Education is vital, but Kentucky children are struggling academically due to inadequate funding. According to Kentucky Youth Advocates Kids Count data for 2023, only 46% of children are ready for Kindergarten and only 36% of eighth-grade students are proficient in math. Attracting and retaining quality teachers is part of the problem. The National Education Association lists Kentucky 44th in average teacher starting pay. Instead of increasing funding, the state has been cutting it. One example is school bussing. Per state law, full transportation costs should be covered by the state via the SEEK funding formula. In 2021 however, districts received $297 less per pupil than what the SEEK formula requires.
In real dollars (adjusted for inflation), SEEK funding has been decreasing since at least 2008, and that funding burden has been increasingly placed on local communities, with poorer and more rural districts disproportionately affected. Daviess County superintendent Matt Robbins said Daviess taxpayers pay more than $2 million annually because of absent state funds (Messenger-Inquirer, November 17, 2023).

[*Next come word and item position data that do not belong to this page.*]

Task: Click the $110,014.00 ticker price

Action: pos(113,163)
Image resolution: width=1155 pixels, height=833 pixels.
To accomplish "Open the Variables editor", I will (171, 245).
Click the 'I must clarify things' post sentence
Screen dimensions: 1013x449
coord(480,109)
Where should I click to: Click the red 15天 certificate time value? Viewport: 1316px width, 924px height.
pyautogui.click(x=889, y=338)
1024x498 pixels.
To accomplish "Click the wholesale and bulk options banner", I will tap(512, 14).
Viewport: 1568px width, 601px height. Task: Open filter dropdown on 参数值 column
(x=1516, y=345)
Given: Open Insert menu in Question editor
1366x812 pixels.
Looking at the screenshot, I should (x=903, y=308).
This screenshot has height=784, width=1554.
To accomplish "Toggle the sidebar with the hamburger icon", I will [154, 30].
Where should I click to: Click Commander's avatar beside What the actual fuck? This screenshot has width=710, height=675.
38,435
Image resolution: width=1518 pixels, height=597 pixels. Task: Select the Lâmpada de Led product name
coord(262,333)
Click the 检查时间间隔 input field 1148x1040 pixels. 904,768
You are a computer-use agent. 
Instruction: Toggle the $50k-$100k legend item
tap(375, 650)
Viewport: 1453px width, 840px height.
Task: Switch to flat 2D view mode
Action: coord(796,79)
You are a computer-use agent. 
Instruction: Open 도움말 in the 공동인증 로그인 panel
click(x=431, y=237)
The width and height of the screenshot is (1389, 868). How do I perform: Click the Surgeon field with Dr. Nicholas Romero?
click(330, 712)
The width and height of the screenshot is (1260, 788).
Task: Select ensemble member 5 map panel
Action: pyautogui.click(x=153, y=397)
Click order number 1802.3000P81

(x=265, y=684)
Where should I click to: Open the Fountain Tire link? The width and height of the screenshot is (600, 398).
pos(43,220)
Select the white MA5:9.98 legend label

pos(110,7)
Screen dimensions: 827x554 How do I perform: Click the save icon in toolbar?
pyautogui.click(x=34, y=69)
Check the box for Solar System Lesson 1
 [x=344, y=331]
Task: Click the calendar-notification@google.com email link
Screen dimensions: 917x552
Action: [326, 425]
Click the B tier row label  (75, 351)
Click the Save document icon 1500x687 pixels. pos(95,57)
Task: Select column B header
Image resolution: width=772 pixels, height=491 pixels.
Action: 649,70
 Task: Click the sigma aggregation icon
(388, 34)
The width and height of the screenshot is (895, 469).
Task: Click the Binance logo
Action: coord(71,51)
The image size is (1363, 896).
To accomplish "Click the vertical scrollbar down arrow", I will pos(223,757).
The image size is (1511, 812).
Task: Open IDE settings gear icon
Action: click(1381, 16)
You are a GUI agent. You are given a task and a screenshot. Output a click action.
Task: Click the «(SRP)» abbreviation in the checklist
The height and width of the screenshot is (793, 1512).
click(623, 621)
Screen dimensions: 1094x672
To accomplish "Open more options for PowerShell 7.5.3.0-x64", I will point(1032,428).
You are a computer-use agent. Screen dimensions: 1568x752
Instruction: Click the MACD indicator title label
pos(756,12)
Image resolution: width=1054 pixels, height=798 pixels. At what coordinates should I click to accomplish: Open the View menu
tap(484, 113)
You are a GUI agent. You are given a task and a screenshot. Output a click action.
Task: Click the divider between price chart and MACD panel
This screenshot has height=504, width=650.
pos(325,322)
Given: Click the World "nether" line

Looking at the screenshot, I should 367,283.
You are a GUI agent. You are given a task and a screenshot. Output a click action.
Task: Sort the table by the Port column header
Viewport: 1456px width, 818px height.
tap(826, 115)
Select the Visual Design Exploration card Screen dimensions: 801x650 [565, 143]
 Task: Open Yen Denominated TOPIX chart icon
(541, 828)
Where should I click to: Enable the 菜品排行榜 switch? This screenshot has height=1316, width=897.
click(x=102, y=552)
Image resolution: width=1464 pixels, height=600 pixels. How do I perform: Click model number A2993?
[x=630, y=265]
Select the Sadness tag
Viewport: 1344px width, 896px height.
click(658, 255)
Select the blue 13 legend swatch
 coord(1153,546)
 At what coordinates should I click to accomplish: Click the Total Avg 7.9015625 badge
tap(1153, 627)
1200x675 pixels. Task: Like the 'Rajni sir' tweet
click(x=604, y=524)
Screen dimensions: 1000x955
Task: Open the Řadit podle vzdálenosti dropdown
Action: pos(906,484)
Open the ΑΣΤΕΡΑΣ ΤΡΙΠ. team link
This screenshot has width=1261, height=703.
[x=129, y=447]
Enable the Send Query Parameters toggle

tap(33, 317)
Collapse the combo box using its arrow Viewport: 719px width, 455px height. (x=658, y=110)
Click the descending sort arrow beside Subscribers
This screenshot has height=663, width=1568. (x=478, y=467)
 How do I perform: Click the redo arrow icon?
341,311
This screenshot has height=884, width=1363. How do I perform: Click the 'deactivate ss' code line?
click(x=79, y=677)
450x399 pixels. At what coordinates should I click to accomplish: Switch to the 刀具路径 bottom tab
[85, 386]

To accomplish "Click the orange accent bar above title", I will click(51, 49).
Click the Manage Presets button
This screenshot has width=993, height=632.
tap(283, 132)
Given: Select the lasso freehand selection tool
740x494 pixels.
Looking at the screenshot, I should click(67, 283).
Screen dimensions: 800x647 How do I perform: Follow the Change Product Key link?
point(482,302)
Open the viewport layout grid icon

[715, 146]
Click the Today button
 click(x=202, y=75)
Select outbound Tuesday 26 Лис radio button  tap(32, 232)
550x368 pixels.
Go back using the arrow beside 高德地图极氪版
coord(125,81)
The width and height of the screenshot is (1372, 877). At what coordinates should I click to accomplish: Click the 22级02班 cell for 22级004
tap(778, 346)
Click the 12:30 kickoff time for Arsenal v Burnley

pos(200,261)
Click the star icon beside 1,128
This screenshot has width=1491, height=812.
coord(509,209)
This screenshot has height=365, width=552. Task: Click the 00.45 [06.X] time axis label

Meanwhile, Kentucky had a nearly one billion dollar surplus in 2022. Governor Beshear has requested higher teacher pay and universal pre-K, though it seems questionable how much support this will receive. I contacted a couple state legislators about this. One blamed Biden for inflation, stated teacher pay was up to local school boards, and mentioned the need to cut spending. Perhaps he was not aware of a 1989 Kentucky Supreme Court judgement stating the responsibility to provide adequate education “cannot be shifted to local counties and local school districts” (Messinger-Inquirer, November 17, 2023). Another legislator told me the goal for the surplus was to eventually eliminate taxes.
The world is changing quickly. We should be doubling down on education instead of undercutting it. As a physician, I know that socioeconomic status is a predictor of health. Without strong schools, I fear our health and our socioeconomic future will be poor.